Stone Crabs: One Last Splurge

Happy 2009! Can you believe it?

Well, here goes: this year I will try to- be more frugal; stick to a diet; be more patient; listen; pour more love and encouragement on those precious to me; be a better friend. These are not resolutions but merely a little list for myself. I think I can manage to accomplish most of it. The hardest part for me is always dieting. Not so easy.

My daughter will be returning to New York City Monday.... I will miss her very much. She has a contemporary art gallery there (see "My Favorite Websites" below) and the art market has not been all that great lately. I am crossing my fingers that all the naysayers will be wrong in their predictions for 2009. This gallery is Tracy's dream and she works like mad to make it a success, which it has been for several years. I know, everyone is having problems with the economy and everyone is working hard to keep their dreams alive. But we mothers worry about all our kids, we can't help it and no matter how grown up they are, this will never change. I worry about my sons just as much. Little kids, little problems; big kids, big problems. Can't remember where I first heard that, but it sure is true.

So, in keeping with our diet promises (But our frugal promises? Not so much.) I decided to surprise Tracy on New Year's Day with her all-time favorite: stone crabs. Delicious and aren't the colors to die for? And best thing yet, no work. They are cooked and cracked and ready to go.

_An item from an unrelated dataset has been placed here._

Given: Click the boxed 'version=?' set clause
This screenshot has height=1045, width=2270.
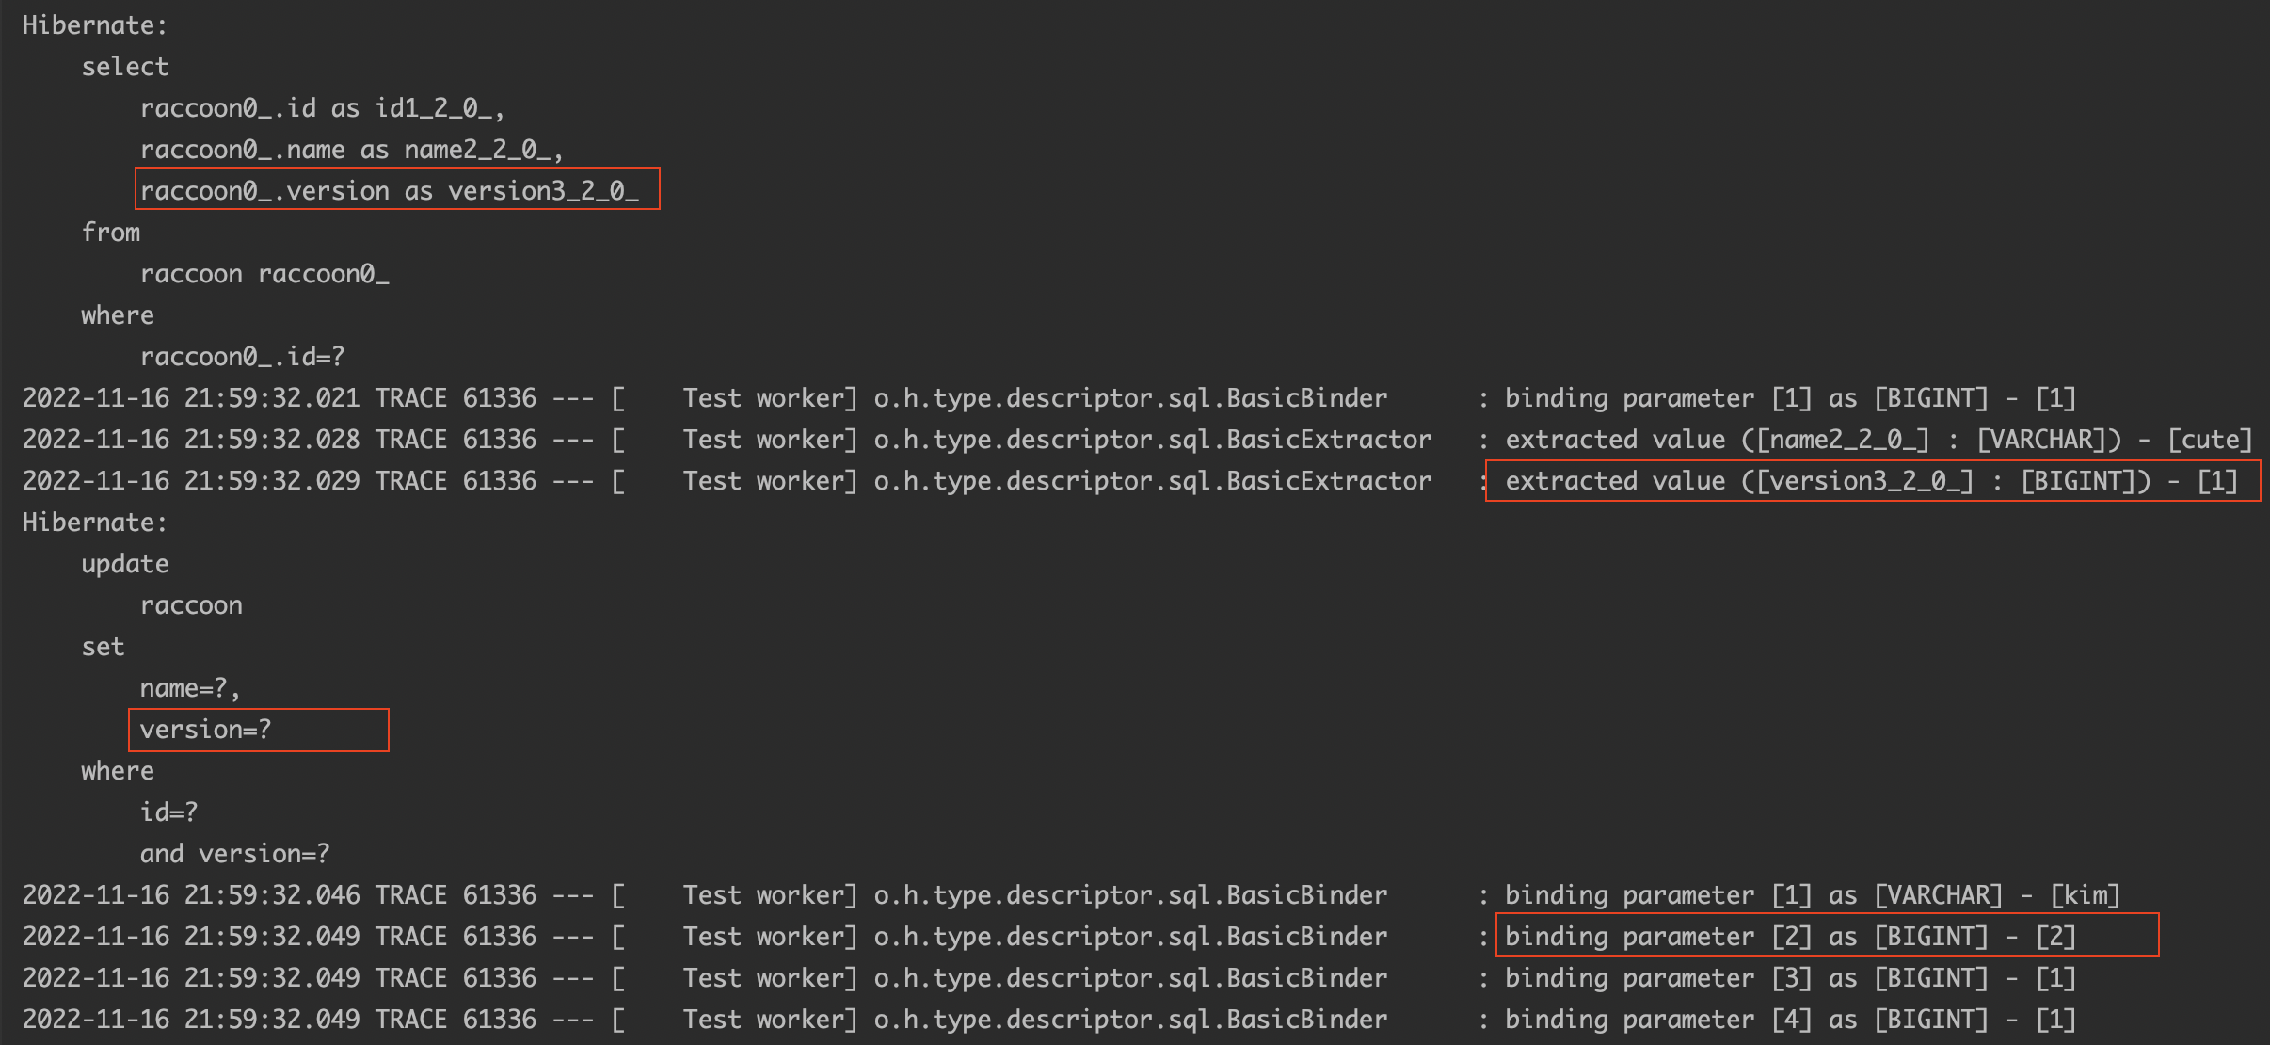Looking at the screenshot, I should [205, 730].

To accompany, we always use a recipe I found years ago in the Miami Herald for Joe's Mustard Sauce. The Joe I speak of is -need I say it- Joe's Stone Crab, the famous Miami restaurant where stone crabs are king. And the rest of their food is pretty regal too. Now I have no idea if this recipe is really Joe's or not. The paper claimed it was and we think it's pretty close to the real thing, so that's what we call it, with mea culpas to Joe's if it's not.

Joe's Mustard Sauce

Ingredients:
3 and 1/2 teaspoons dry English mustard (like Coleman's)
1 cup mayonnaise
2 teaspoons Worcestershire sauce
1 teaspoon A-1 sauce
1/8 cup light cream
1/8 teaspoon salt

Method:
In a small bowl beat the dry mustard and mayonnaise until blended. Add remaining ingredients and chill until ready to serve. Makes 1 cup.


We needed a salad as well, so I made some Broccoli Slaw. It's pretty, you can make it ahead, although it is a simple recipe to begin with, tasty and the perfect foil for the stone crabs. My friend Polly originally gave me the recipe so I named it after her. You don't need another thing- perhaps some white wine and for those who wanted dessert I pulled out what was left of my Apricot and Nut Cookies. Yum! What a great start for 2009.

Polly's Broccoli Slaw

Ingredients:
1 pound broccoli slaw (you can find it in your market)
1 package cole slaw
6 green onions, sliced
2 tablespoons sesame seeds, toasted
1/2 cup slivered almonds, toasted
2 packages ramen chicken soup mix
1 1/2 cups salad oil
2 1/2 Tablespoons sugar
2 teaspoons salt
1 teaspoon pepper
6 tablespoons red wine vinegar

Method:
Mix the first five ingredients and refrigerate. Make a dressing with oil, vinegar, sugar, salt and pepper and 1 1/2 packages of the seasoning mix in the soup packet. Mix well. Just before serving, crunch up the noodles of both packages and add to the slaw. (I put them in a plastic bag and pound them with my rolling pin) Pour dressing over and serve.